I buried my face a little deeper into my bowl of homemade pasta. Licking lemon cream sauce from my fingers, I heard Emily Post’s voice whisper politely, Mallory, where are your manners? I decided that etiquette is for fools who don’t appreciate good food. Sorry, Ems. At the table next to me, a youngster was given permission to order off of the “big kids menu.” She’s now holding her steamed broccoli by the trunk and shoving it in her grandma’s face. I nod in her direction, because she is my people.

What I haven’t told you yet is that my partner Steve is staring at me from across the table. He’s not staring because he’s in cahoots with Emily Post. He’s not giving me googly eyes. He’s looking at me like he did while I KonMari-ed our entire house instead of Doing The Thing I really should be doing. We’re having one of those couplesy talks about our future and what we want out of this life – and he’s looking at me with those judgy-we’re-about-to-have-real-talk-eyes.

I looked to my $7 glass of Malbec for some empathy and nervously slid around the magnetic words on the wall beside me to spell out, “God said more pie.” Saving me from myself, our server swooped in to wipe splatters of sauce off the table, which would have otherwise been absorbed by the elbows of my white sweater. What can I say? Wearing white to an Italian eatery makes me feel like a badass.

“Bower. You need to write.”

Strings of dough still wound loosely around metal tines, I started crying. Whatever, my pappardelle needed more salt, anyway.

Shit.

Nothing, I mean nothing, makes a hardass feel more exposed than crying in public. While being metaphorically naked in the middle of dinner rush can be scary, it can also be exhilarating. For me, it’s usually a sign of something bigger.

Full disclosure: I usually ignore these signs.

I cry when I read prose so beautiful that it should be tattooed on my forearm. I cry when dissonant notes become compatible and I squeeze my eyes shut so I can absorb their resolve. I cry when I am scared and lost and hopeful. I cry when I feel like God can see me hiding in plain sight, doing everything but the thing.

Being seen is something we all hope for, but on our own terms, right? I suppose it doesn’t really work like that. Eventually we are all noticed for the beautiful, hypocritical, scared messes that we are. You know, just minding our own business, eating our pasta dinners, naked.

I’m learning that seeing and being seen are gifts – and you need them both to make art.

Creating is about painting a vague past with striking detail. It’s about connecting the dots for those who weren’t there.
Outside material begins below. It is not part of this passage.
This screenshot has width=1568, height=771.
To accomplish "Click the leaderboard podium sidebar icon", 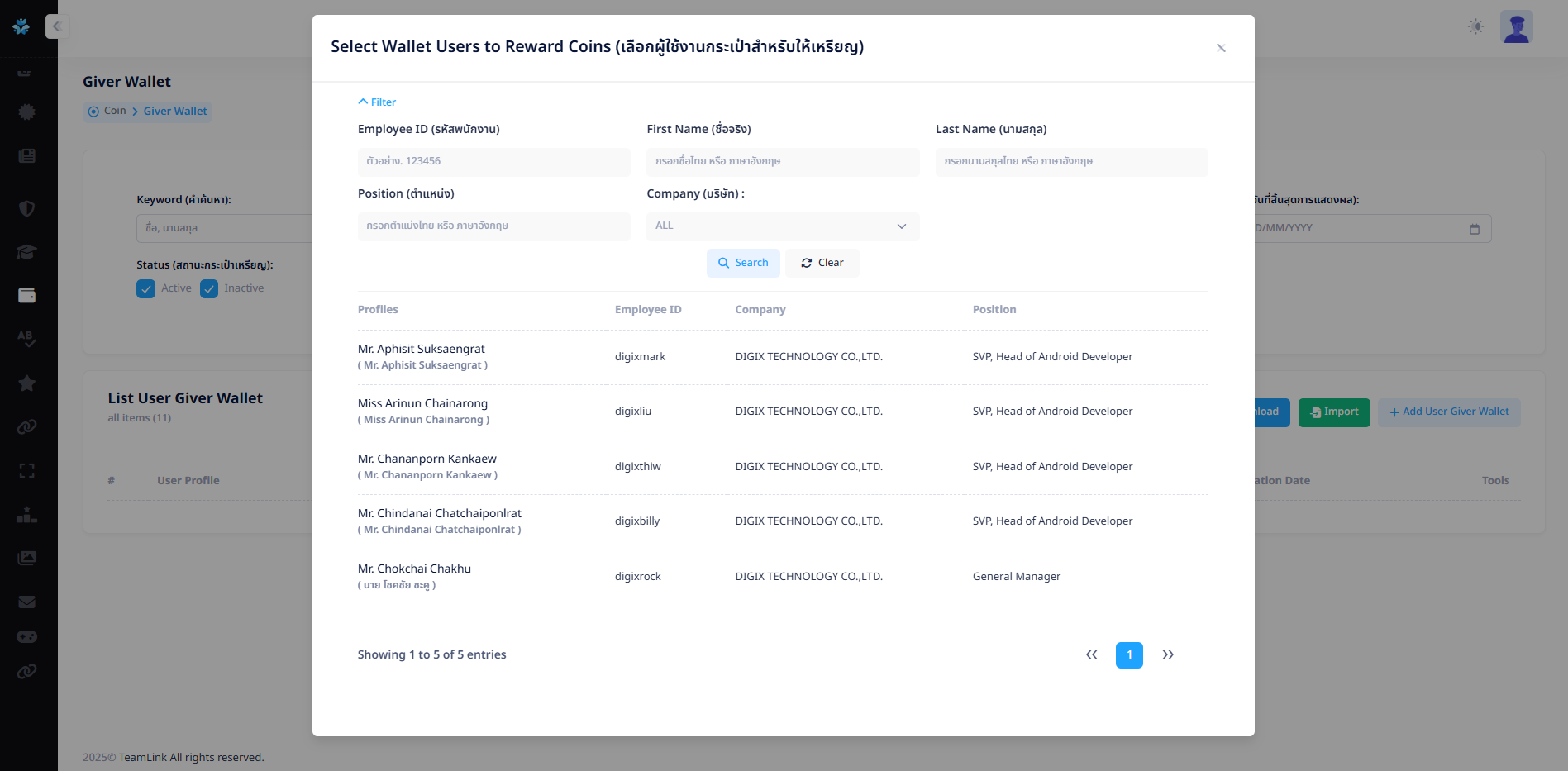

It’s about bringing people together through sights and sounds and feelings. You are helping them to feel that feeling for the first time and to let them know that you’re right there with them.

So yeah, I know you can see me, hiding in plain sight. And maybe you’re tired of me writing about writing the thing. Are you? I suppose it’s part of my process – writing about writing the thing, and hopefully shaking something loose. Hang in there, will ya? I’m giving you permission to keep staring at me with your judging, yet understanding eyes. Because I see you, too. Moving and shaking and crying and hiding right here with me.

[ “Look closer.” – Rafiki ]

2 Comments
April 11, 2016 @ 4:58 pm

Keep slingin that Malbec and raise a glass to Papay. He’s right. Keep writing about writing, or whatever it is that gets you closer to doing The Thing.

Reply
    April 14, 2016 @ 9:47 am

    Thanks, Lady! Helps to have people like you to give me that push. Cheers!